Describe How to Resolve multi-valued Attributes by adding more Attributes

Suppose that Stories on CD, Inc. concluded that the majority of its customers had at least two home phone numbers. Could they store both phone numbers in the phone attribute? No.
Two phone numbers would be two completely different data values for the phone attribute, and would violate the single-value attribute[1] rule.
One option is to create two telephone attributes for the Customers entity: phone #1 and phone #2. In this particular case, that would not be a bad solution. This would waste some data storage space since some customers only have one phone number. However, the waste would not be significant. On the other hand, customers with three home phone numbers could have only two of them stored in the database. Again, this is not a significant issue. Two home contact numbers are sufficient.
Following is the entity/attribute format before and after resolution of the multi-valued phone attribute:


CUSTOMER (old entity) CUSTOMER(new entity)
CustID
LastName
FirstName
Street
City
State
Zip
Phone
CustID
LastName
FirstName
Street
City
State
Zip
Phone1
Phone2

The graphic below illustrates how creating a second phone attribute for the Customers entity (ultimately) results in two phone fields in a Customers table.
Creating a second phone attribute for the Customers entity results in 2 phone fields
Creating a second phone attribute for the Customers entity results in 2 phone fields in the Customers table.
The majority of multi-valued attributes are not resolved by simply adding an attribute or two to a single entity. Instead, a new entity must be created and the next lesson describes how.

Single-Valued versus Multivalued Attributes

Because we are eventually going to create a relational database, the attributes in our data model must be single-valued. This means that for a given instance of an entity, each attribute can have only one value. For example, a customer entity allows only one telephone number for each customer. If a customer has more than one phone number and wants all of them in the database, then the customer entity will not be able to hold all the phone numbers. The existence of more than one phone number turns the phone number attribute into a multivalued attribute. Because an entity in a relational database cannot have multivalued attributes, you must handle those attributes by creating an entity to hold them.
While it is true that the entity-relationship model[2] of a database is independent of the formal data model used to express the structure of the data to a DBMS, we often make decisions on how to model the data based on the requirement of the formal data model we will be using. Removing multivalued attributes is one such case.

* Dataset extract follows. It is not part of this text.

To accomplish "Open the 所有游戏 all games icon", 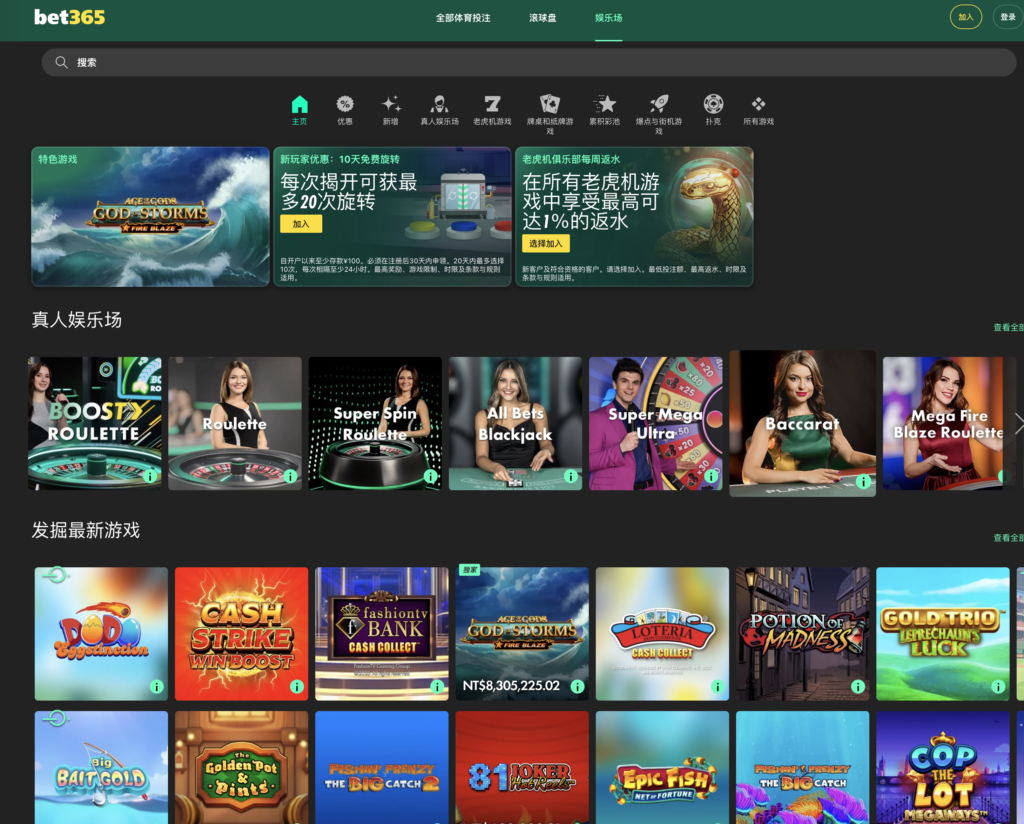I will [x=758, y=105].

You will also see an example of this when we deal with many-to-many relationships between entities.
In the case of the multiple phone numbers, we could create a phone number entity. Each instance of the entity would include the customer number of the person to whom the phone number belonged along with the telephone number. If a customer had three phone numbers, then there would be three instances of the phone number entity for the customer. The entity's identifier would be the concatenation of the customer number and the telephone number.

[1]single-valued attribute: An attribute with more than one data value; must be resolved into a single-valued attribute.
[2]entity-relationship model: An entity-relationship diagram is another form of object model that in many ways is similar to a semantic object model. It also allows you to represent objects and their relationships, although it uses different symbols.